**Work instructions**
Below is a listing. Set down exactly the lines from the one containing "The image size is (1000, 502)." through the one containing "You are a computer-use agent. The height", both ends included, and leave out the rest.

**Data for this exercise**
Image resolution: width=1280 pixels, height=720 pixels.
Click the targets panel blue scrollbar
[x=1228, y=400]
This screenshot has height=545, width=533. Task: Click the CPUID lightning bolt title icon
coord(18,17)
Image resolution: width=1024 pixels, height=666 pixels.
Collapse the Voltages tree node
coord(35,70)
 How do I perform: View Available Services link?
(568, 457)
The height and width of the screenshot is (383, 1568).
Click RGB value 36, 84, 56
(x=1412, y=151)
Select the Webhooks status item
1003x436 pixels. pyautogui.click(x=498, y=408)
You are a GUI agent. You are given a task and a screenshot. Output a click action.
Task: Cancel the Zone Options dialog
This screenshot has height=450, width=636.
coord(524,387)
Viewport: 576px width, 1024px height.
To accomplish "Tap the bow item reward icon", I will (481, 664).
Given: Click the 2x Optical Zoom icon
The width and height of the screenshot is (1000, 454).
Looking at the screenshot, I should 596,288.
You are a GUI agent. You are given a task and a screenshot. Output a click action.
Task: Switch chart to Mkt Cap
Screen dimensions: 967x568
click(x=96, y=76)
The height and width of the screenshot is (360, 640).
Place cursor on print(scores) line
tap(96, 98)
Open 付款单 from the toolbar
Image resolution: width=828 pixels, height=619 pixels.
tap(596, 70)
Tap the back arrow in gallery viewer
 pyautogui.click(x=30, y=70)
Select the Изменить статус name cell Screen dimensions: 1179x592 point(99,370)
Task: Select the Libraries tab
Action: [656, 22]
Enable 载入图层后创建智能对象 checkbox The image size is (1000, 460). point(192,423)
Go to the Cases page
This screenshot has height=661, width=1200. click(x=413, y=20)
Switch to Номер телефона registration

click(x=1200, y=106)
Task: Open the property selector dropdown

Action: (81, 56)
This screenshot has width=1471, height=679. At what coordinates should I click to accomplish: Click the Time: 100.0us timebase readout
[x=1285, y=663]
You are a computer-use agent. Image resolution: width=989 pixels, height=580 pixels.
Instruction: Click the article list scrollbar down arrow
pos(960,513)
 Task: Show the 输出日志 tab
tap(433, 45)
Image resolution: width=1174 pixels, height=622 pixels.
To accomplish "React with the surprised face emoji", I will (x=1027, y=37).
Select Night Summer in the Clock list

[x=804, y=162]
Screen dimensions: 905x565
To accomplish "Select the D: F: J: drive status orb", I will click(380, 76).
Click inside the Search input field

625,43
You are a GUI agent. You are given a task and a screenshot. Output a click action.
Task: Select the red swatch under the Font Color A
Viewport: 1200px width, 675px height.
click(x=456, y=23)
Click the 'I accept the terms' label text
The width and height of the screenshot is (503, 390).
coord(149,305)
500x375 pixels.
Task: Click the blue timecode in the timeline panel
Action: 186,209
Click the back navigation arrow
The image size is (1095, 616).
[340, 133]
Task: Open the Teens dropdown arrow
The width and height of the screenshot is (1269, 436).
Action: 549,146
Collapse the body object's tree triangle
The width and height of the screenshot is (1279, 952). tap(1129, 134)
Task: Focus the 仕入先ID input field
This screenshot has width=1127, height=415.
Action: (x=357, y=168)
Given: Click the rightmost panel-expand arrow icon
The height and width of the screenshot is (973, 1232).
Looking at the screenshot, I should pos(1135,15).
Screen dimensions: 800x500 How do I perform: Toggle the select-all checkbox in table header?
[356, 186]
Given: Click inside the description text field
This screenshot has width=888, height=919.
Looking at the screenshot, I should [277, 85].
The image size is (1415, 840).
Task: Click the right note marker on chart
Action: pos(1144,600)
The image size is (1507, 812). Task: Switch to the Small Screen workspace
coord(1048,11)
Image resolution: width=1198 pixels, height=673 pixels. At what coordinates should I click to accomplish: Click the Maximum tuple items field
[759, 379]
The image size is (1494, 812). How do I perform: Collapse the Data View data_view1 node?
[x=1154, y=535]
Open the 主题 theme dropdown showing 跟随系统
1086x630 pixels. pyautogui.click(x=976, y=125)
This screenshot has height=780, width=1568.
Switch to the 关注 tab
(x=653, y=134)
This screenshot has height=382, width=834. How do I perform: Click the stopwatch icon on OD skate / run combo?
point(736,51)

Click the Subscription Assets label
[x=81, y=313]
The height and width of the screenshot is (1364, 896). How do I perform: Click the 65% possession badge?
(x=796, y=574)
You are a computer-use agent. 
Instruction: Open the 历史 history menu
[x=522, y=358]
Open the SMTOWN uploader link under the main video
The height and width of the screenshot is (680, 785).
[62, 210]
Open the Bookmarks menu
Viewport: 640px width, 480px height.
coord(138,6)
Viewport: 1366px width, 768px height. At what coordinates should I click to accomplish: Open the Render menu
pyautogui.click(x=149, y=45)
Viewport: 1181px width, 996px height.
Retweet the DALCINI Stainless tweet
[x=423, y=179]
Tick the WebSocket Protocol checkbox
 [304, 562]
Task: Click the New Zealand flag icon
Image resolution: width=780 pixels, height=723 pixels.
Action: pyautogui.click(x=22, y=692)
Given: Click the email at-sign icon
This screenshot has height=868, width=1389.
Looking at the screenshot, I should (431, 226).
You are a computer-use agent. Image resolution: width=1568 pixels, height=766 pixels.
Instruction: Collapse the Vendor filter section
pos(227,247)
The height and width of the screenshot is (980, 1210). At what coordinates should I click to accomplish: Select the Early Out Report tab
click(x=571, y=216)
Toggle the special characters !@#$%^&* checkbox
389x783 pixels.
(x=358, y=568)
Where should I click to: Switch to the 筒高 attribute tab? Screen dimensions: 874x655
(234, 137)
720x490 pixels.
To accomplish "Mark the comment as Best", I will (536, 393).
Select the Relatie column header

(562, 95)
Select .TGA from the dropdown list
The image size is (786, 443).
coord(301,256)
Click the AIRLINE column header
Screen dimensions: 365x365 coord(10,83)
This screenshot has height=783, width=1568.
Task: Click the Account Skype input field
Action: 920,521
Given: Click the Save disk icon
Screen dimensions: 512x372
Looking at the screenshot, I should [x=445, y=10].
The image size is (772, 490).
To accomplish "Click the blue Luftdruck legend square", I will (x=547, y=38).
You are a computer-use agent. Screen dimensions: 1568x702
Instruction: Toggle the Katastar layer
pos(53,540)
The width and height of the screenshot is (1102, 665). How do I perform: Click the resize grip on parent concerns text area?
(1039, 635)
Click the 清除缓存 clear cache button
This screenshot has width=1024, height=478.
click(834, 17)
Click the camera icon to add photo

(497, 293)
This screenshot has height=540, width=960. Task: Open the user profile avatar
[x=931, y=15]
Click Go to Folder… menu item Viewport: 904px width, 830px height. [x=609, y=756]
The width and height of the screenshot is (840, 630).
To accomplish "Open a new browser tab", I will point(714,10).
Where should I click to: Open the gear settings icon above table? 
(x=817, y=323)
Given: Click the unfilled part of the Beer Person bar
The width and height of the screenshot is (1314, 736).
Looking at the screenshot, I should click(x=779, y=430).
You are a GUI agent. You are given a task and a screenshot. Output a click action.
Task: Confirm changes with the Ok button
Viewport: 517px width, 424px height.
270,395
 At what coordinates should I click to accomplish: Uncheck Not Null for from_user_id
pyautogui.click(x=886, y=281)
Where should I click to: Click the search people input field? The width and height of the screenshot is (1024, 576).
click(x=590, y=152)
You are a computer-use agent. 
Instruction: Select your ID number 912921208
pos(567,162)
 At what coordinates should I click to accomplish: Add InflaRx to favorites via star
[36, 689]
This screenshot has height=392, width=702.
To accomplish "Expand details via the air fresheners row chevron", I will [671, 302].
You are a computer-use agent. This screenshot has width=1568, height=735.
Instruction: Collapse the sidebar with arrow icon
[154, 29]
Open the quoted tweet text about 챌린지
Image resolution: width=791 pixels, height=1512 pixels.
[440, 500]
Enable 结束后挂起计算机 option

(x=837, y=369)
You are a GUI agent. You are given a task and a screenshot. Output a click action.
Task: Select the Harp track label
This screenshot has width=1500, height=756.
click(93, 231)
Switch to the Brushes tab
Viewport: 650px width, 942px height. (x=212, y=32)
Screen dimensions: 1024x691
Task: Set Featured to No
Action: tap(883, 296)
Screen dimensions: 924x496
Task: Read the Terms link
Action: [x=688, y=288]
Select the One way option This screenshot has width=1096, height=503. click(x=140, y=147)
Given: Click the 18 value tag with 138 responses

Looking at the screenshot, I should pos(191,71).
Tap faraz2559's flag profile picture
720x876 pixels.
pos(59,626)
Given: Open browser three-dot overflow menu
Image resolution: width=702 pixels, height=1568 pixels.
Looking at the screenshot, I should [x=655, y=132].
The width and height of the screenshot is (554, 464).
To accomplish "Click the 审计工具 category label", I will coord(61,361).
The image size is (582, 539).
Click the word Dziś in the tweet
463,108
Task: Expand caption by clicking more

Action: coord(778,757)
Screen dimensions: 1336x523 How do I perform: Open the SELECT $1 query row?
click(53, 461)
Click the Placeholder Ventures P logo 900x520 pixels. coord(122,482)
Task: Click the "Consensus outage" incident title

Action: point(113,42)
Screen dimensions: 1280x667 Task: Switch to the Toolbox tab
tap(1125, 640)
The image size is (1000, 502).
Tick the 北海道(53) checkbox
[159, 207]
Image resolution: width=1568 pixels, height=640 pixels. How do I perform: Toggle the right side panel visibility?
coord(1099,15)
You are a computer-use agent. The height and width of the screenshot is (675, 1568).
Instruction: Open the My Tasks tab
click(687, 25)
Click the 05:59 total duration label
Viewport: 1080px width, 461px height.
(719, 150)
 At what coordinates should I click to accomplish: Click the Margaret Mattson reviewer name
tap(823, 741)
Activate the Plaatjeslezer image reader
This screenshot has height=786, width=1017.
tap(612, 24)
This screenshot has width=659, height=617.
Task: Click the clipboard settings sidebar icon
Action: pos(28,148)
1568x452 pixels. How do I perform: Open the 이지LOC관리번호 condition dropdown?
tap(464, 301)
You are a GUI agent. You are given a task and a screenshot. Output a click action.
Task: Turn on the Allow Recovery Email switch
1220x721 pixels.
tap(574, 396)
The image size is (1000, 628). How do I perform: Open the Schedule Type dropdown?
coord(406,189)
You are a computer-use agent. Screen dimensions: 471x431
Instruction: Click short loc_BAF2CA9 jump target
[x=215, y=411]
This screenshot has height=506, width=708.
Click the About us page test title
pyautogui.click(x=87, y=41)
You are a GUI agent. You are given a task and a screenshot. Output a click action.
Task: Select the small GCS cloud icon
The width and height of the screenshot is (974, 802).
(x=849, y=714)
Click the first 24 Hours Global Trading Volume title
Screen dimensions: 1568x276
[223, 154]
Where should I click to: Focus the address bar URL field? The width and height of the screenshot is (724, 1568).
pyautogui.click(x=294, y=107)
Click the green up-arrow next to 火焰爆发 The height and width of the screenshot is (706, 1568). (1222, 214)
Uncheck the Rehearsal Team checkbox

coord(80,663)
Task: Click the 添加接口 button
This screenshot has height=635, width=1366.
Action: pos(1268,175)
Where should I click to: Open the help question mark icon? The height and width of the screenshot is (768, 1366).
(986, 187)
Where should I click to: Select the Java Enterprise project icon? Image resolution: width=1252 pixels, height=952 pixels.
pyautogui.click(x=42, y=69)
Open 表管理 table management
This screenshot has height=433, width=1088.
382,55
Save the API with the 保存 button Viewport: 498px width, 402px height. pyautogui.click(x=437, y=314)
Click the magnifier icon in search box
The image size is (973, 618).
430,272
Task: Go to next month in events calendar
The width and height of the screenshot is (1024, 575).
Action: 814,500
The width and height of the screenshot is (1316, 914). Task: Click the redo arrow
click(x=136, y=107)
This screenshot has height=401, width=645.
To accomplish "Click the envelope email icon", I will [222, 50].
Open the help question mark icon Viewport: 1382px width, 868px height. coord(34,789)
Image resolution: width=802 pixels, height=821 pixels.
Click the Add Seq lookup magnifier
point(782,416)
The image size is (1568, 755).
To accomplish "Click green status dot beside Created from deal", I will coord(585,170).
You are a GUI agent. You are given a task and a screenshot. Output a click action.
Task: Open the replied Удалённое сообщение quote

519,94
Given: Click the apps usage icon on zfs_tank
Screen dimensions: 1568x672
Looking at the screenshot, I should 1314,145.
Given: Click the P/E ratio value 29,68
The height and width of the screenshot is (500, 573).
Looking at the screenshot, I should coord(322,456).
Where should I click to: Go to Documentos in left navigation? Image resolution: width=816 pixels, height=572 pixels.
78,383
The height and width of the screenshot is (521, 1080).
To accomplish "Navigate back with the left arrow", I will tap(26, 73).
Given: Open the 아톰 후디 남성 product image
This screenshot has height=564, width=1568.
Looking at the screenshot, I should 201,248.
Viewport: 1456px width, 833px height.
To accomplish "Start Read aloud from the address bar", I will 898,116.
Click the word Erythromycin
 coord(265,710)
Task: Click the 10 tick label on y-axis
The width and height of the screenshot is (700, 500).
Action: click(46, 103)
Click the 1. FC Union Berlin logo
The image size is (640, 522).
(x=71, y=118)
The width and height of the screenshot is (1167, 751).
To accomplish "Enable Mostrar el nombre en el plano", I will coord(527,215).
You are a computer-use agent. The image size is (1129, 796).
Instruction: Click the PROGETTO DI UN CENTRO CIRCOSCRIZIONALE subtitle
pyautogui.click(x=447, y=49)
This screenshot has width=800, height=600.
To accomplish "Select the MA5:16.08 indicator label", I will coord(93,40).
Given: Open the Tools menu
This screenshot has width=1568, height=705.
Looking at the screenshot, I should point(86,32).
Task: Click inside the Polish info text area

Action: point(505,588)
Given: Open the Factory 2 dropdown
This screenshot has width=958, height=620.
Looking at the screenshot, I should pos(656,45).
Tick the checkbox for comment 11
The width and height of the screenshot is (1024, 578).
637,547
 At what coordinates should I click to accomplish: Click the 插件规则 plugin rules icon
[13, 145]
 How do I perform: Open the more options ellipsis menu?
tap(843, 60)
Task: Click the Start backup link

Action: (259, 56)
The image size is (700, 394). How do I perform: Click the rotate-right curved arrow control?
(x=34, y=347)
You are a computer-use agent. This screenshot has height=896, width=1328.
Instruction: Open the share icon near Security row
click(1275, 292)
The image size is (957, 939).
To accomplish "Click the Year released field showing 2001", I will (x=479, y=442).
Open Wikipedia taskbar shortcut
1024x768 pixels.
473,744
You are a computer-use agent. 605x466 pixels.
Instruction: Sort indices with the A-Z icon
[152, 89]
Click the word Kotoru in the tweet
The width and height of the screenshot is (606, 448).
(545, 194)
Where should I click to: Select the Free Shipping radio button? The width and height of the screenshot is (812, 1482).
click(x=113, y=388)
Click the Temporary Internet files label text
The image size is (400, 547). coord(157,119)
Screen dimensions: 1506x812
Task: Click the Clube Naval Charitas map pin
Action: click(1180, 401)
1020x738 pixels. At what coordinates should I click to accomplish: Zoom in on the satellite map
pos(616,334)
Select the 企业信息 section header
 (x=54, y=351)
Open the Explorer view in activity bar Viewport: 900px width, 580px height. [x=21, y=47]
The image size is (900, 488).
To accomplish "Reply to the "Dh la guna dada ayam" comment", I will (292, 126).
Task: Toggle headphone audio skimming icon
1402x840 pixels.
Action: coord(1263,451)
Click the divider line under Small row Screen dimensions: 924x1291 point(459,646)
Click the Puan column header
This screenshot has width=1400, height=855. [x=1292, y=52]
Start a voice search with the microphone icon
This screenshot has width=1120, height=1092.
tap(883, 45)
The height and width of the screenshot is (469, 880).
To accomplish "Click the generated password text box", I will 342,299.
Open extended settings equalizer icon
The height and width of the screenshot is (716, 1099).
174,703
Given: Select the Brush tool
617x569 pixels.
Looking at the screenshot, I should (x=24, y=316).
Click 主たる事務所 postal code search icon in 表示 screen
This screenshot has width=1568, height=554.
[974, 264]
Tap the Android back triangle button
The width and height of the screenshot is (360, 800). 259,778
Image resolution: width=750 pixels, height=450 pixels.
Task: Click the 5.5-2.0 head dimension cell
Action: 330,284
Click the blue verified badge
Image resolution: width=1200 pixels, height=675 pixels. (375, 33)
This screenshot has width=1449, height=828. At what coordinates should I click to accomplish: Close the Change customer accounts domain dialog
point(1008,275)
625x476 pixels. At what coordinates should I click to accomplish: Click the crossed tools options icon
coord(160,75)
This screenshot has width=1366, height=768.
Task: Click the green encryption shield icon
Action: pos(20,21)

**Output below**
The image size is (1000, 502).
Tick the 北海道(53) checkbox
[159, 207]
Image resolution: width=1568 pixels, height=640 pixels. How do I perform: Toggle the right side panel visibility?
coord(1099,15)
You are a computer-use agent. The height and width of the screenshot is (675, 1568).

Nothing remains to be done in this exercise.